▶ WHAT IS BEING ASKED
Among the entries below, please repeat exactly and only the lines from the line containing "Image resolution: width=900" to the line containing "Task: Click the 测试连接 button", both lines included.
*** Opening PROVIDED RECORDS ***
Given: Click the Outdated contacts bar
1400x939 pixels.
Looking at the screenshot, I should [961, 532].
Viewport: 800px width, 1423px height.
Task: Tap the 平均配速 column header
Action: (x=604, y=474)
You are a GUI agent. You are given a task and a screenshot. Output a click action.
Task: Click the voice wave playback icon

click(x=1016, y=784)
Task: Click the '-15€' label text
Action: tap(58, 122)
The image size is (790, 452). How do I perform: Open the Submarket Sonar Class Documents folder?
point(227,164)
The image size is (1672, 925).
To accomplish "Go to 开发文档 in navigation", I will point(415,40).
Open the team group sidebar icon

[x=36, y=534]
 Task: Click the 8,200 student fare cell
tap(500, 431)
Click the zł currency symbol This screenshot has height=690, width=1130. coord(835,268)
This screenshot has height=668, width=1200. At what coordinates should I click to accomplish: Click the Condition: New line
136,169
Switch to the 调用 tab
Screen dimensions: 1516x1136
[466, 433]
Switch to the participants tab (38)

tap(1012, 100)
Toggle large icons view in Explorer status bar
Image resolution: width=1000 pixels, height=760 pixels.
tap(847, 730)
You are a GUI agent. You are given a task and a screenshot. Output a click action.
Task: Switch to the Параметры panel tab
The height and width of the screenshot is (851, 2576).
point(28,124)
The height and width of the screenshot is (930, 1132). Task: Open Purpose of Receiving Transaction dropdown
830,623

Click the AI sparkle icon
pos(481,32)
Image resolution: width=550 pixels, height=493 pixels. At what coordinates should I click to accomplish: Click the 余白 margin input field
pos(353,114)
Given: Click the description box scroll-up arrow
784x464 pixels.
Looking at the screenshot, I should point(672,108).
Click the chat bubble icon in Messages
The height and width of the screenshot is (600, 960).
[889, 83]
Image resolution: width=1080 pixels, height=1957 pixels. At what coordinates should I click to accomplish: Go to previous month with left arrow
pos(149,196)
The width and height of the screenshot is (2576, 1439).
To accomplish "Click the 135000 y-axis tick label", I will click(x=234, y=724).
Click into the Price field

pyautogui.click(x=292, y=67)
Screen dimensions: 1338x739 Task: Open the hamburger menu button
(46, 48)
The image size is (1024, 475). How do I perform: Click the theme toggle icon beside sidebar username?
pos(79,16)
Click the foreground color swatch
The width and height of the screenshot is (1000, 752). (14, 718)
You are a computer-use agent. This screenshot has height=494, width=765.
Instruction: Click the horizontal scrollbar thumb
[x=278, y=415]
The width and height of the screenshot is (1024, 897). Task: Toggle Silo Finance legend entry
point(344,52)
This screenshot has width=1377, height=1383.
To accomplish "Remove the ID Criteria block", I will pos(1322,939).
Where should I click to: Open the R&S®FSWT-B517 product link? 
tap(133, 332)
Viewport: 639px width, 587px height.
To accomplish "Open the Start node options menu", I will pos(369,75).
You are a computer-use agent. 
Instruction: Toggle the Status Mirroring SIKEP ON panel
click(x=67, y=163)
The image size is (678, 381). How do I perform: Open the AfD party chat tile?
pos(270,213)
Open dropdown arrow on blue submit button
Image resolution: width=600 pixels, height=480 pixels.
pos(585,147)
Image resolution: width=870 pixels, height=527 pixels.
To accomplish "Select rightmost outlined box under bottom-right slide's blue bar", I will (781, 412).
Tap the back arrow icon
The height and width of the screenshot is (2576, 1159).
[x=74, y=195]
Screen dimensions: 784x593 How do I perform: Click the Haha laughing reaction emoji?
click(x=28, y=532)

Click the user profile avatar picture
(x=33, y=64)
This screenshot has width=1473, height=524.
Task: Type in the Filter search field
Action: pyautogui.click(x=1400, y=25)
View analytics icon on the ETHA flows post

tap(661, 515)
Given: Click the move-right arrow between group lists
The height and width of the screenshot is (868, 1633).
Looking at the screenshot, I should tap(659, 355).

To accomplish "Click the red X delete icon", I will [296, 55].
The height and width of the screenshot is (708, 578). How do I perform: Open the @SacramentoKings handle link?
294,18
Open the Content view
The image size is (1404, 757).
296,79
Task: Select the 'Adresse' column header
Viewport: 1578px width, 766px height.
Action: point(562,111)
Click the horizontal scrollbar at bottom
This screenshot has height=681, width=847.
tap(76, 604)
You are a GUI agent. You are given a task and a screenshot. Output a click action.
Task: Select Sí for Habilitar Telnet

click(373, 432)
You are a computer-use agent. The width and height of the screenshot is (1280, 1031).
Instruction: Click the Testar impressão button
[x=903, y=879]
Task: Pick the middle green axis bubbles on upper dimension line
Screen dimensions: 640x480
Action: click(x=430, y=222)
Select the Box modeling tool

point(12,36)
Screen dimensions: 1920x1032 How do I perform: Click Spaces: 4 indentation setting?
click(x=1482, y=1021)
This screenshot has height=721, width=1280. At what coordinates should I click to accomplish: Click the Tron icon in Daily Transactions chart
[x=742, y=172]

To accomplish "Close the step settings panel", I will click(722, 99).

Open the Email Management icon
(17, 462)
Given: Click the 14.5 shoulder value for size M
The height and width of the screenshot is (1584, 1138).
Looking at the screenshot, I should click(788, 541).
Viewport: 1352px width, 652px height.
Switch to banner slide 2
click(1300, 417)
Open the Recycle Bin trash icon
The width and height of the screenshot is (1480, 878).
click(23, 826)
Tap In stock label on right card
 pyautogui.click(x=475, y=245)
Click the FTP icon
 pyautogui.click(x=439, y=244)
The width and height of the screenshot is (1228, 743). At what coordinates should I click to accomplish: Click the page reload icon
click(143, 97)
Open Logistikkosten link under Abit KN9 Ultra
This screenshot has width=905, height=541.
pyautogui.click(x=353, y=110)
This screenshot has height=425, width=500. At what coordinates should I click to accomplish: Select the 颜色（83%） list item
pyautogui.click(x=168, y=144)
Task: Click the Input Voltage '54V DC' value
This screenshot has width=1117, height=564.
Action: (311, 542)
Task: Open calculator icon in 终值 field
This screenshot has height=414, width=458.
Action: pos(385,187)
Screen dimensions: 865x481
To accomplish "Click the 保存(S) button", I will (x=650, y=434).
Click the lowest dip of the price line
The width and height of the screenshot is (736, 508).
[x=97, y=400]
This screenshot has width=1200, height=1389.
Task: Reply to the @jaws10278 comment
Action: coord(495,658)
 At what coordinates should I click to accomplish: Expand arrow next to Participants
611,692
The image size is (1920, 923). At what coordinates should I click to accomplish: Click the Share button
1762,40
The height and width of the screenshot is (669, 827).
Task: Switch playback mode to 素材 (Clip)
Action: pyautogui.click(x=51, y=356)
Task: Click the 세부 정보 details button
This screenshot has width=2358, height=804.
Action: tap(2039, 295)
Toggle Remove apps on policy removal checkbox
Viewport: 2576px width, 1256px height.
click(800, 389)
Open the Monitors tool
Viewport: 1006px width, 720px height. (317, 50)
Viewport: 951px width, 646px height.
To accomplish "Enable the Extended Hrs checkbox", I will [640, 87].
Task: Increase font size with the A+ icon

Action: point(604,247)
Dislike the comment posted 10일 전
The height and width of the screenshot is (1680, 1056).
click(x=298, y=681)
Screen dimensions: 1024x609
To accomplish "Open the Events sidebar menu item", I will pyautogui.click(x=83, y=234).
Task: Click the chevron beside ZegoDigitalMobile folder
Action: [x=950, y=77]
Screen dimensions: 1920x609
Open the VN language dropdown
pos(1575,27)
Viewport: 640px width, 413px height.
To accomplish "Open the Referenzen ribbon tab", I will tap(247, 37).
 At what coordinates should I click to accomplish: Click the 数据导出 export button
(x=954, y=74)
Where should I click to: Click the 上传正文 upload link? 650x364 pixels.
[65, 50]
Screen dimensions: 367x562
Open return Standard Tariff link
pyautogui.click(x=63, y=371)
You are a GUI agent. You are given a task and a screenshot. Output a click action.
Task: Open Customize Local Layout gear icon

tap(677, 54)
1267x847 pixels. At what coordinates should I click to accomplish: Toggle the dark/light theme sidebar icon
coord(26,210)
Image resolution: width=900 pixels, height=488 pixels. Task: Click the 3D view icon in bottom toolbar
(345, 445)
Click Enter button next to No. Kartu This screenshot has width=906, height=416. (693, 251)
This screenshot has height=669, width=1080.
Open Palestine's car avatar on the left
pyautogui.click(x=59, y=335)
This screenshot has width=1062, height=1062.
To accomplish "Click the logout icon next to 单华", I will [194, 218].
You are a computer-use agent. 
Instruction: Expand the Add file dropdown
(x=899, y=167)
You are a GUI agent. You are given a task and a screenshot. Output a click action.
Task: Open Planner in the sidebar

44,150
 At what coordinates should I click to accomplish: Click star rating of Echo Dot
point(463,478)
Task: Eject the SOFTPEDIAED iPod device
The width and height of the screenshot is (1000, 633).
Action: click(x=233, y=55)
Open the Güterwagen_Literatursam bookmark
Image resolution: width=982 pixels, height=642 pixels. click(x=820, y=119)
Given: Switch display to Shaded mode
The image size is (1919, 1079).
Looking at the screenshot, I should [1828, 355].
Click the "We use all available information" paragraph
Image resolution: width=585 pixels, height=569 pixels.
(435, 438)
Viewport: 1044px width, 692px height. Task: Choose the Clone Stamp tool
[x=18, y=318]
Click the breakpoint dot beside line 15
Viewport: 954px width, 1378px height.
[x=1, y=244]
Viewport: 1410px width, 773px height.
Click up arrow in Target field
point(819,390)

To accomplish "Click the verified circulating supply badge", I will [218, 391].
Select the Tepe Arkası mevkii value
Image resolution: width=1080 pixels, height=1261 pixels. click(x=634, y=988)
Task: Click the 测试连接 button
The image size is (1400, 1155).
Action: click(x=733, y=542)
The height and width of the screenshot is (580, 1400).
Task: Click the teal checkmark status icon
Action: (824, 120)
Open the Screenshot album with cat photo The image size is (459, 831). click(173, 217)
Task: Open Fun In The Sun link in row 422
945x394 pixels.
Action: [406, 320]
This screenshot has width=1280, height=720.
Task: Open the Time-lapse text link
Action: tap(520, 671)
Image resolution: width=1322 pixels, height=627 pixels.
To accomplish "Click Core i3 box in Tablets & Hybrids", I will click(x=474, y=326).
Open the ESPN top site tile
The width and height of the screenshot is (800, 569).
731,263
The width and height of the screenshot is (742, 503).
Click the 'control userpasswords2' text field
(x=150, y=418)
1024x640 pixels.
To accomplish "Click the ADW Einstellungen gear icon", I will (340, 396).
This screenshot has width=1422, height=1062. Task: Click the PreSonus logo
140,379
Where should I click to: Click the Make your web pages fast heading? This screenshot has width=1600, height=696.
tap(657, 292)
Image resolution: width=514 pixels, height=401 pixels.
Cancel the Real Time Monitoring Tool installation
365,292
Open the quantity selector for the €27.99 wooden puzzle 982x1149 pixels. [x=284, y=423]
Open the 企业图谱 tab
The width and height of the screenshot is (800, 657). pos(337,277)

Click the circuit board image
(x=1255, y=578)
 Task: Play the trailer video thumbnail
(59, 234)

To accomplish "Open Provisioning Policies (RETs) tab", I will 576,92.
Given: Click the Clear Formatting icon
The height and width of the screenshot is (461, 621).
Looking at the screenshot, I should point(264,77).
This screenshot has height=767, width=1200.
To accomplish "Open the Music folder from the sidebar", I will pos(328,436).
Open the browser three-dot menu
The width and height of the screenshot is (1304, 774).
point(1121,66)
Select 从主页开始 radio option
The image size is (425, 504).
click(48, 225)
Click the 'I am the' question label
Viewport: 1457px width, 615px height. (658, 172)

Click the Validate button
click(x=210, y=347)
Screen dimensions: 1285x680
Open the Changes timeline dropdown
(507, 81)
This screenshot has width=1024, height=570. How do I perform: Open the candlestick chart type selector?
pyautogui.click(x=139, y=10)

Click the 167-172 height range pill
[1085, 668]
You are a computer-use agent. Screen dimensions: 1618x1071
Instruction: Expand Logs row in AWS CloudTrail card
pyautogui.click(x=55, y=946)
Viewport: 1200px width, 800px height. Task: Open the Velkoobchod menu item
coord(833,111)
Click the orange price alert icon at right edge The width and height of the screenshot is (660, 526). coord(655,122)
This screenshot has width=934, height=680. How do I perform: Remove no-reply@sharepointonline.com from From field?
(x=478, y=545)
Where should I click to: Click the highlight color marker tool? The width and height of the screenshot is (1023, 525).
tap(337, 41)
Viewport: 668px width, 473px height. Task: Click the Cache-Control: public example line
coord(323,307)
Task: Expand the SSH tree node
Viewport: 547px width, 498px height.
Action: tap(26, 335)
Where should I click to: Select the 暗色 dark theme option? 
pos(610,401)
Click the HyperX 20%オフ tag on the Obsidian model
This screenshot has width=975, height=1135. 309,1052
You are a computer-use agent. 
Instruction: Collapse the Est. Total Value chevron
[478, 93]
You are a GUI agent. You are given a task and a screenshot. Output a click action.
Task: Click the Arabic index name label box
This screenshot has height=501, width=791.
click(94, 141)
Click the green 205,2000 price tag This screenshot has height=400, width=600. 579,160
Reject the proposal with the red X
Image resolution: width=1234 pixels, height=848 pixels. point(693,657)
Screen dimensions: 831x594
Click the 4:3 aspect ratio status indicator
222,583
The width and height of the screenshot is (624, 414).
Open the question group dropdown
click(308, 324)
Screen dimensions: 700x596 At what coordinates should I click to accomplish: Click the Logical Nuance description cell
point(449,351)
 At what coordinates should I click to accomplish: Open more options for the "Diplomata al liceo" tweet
*** Closing PROVIDED RECORDS ***
▶ TASK ANSWER
Image resolution: width=900 pixels, height=488 pixels. Task: Click the 3D view icon in bottom toolbar
(345, 445)
Click Enter button next to No. Kartu This screenshot has width=906, height=416. (693, 251)
This screenshot has height=669, width=1080.
Open Palestine's car avatar on the left
pyautogui.click(x=59, y=335)
This screenshot has width=1062, height=1062.
To accomplish "Click the logout icon next to 单华", I will [194, 218].
You are a computer-use agent. 
Instruction: Expand the Add file dropdown
(x=899, y=167)
You are a GUI agent. You are given a task and a screenshot. Output a click action.
Task: Open Planner in the sidebar

44,150
 At what coordinates should I click to accomplish: Click star rating of Echo Dot
point(463,478)
Task: Eject the SOFTPEDIAED iPod device
The width and height of the screenshot is (1000, 633).
Action: click(x=233, y=55)
Open the Güterwagen_Literatursam bookmark
Image resolution: width=982 pixels, height=642 pixels. click(x=820, y=119)
Given: Switch display to Shaded mode
The image size is (1919, 1079).
Looking at the screenshot, I should [1828, 355].
Click the "We use all available information" paragraph
Image resolution: width=585 pixels, height=569 pixels.
(435, 438)
Viewport: 1044px width, 692px height. Task: Choose the Clone Stamp tool
[x=18, y=318]
Click the breakpoint dot beside line 15
Viewport: 954px width, 1378px height.
[x=1, y=244]
Viewport: 1410px width, 773px height.
Click up arrow in Target field
point(819,390)

To accomplish "Click the verified circulating supply badge", I will [218, 391].
Select the Tepe Arkası mevkii value
Image resolution: width=1080 pixels, height=1261 pixels. click(x=634, y=988)
Task: Click the 测试连接 button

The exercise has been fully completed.